Text to read
The MSCPE program was introduced to provide advanced and specialized education in computer engineering for practicing engineers, researchers and professionals working in academia and industry. It was established to provide an opportunity for practicing engineers to advance their careers. The programs provide sufficient breadth and depth of knowledge to satisfy the requirements of the national and international accreditation bodies, and thus allowing our graduates the opportunity to practice different computer engineering topics. The MSCPE program also contributes towards the development of advanced computer engineering research in UAE. In order to compete in the highly competitive industrial world of today, it is not enough to transfer knowledge and technology from outside, but it is also necessary to grow and promote research using local talent.
The rules and regulations of the College of Graduate Studies are articulated in two publications: the Graduate Studies Bylaws and the Executive Regulations for the Master's Programs. Based on these rules and regulations, the Graduate Studies Committee in the Department of Computer Engineering grants regular enrollment for applicants to the MSCPE program who satisfy the following academic qualifications and criteria:
a. The student must hold a bachelor's degree from a university recognized by the MOHE at the UAE with a minimum or equivalent CGPA of 3 on a 4-point scale. Students with a CGPA of 2.5 to 2.99 may be admitted conditionally provided that they register maximum (6) credit hours in the first semester of their study and obtain a "3" average. If he/she does not meet this requirement, the student is entitled to register only 3 credit hours in the second semester. The student will be expelled from the program, if he/she does not obtain "3" average at the end of the second semester.
b. The bachelor's degree must be in a major that enables the student to study the Master's program.
c. A student may be admitted in a program other than his/her major upon the recommendation of the Departmental council, the College council and the approval of the University's Graduate Studies Council. Additionally, the Department shall determine the prerequisite courses the student must take in a period not to exceed two semesters or a maximum of 24 credit hours. Such prerequisites must be taken before the Master's courses. No prerequisite courses shall be counted in the calculation of the CGPA or the time limit set for graduation. For each 12 prerequisite credits taken by the student, a semester shall be added to the time limit set for completing the program
d. Attendance in the bachelor's degree must not be less than 75% of the total hours required for graduation. The Council may admit students with degrees obtained by distance learning in special circumstances.

Data provided
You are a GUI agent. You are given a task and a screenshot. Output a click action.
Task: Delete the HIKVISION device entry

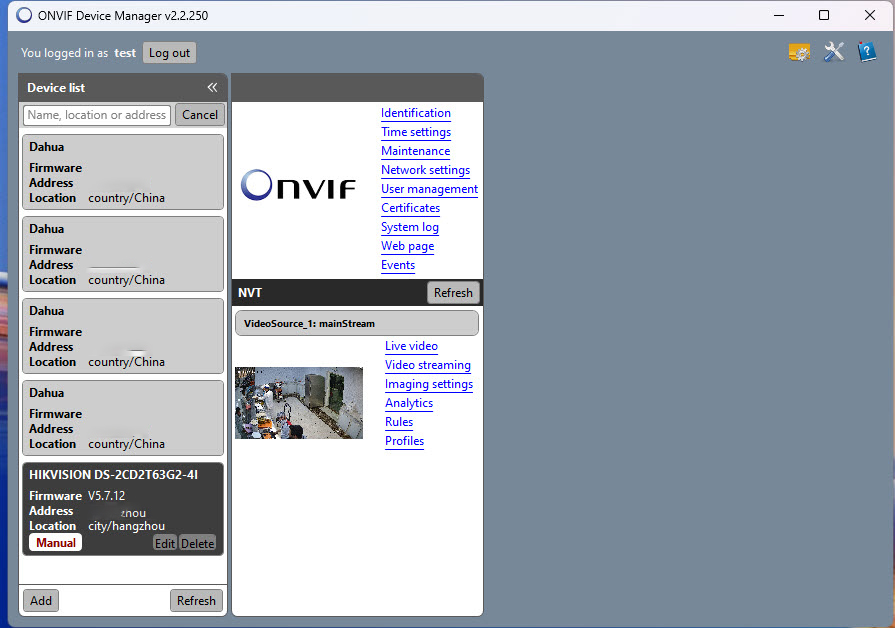click(197, 543)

Challenges
• 1. According to the MSCPE program text, what is the minimum attendance required in the bachelor's degree?
• 2. Reproduce the MSCPE program text between "c. A student" and "in special circumstances.", inclusive.

Responses per task
• 1. Not less than 75% of the total hours required for graduation.

• 2.
c. A student may be admitted in a program other than his/her major upon the recommendation of the Departmental council, the College council and the approval of the University's Graduate Studies Council. Additionally, the Department shall determine the prerequisite courses the student must take in a period not to exceed two semesters or a maximum of 24 credit hours. Such prerequisites must be taken before the Master's courses. No prerequisite courses shall be counted in the calculation of the CGPA or the time limit set for graduation. For each 12 prerequisite credits taken by the student, a semester shall be added to the time limit set for completing the program
d. Attendance in the bachelor's degree must not be less than 75% of the total hours required for graduation. The Council may admit students with degrees obtained by distance learning in special circumstances.